**Action item**
Omit all pictures, then repeat the listing exactly.

**Raw data**
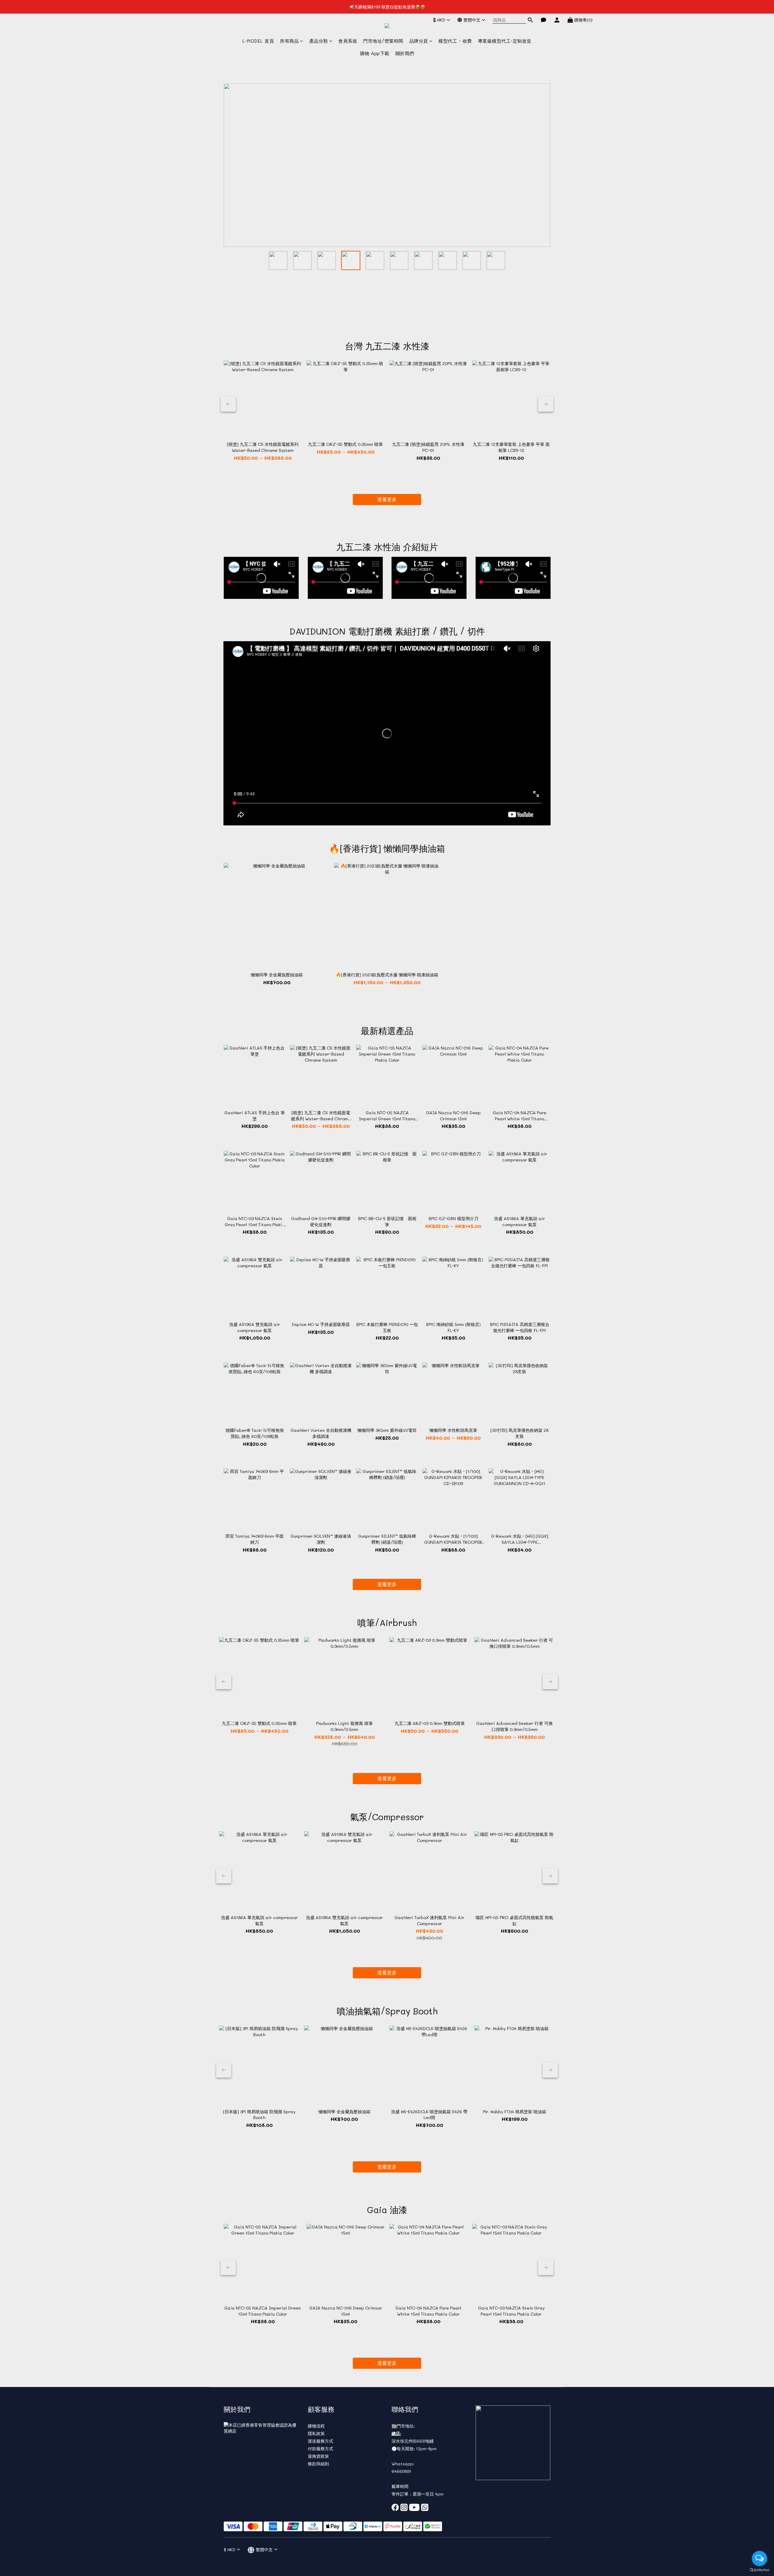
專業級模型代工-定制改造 (505, 41)
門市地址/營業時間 (383, 41)
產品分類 (318, 41)
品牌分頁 (418, 41)
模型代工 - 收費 (455, 41)
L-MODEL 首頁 (258, 41)
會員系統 (347, 41)
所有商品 (289, 41)
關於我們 (404, 53)
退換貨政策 (318, 2456)
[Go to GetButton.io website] (759, 2570)
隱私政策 (316, 2433)
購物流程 (316, 2426)
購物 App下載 (374, 53)
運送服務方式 (320, 2441)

**Result of the task**
專業級模型代工-定制改造 (505, 41)
門市地址/營業時間 (383, 41)
產品分類 (318, 41)
品牌分頁 (418, 41)
模型代工 - 收費 (455, 41)
L-MODEL 首頁 (258, 41)
會員系統 (347, 41)
所有商品 (289, 41)
關於我們 (404, 53)
退換貨政策 (318, 2456)
[Go to GetButton.io website] (759, 2570)
隱私政策 (316, 2433)
購物流程 (316, 2426)
購物 App下載 (374, 53)
運送服務方式 (320, 2441)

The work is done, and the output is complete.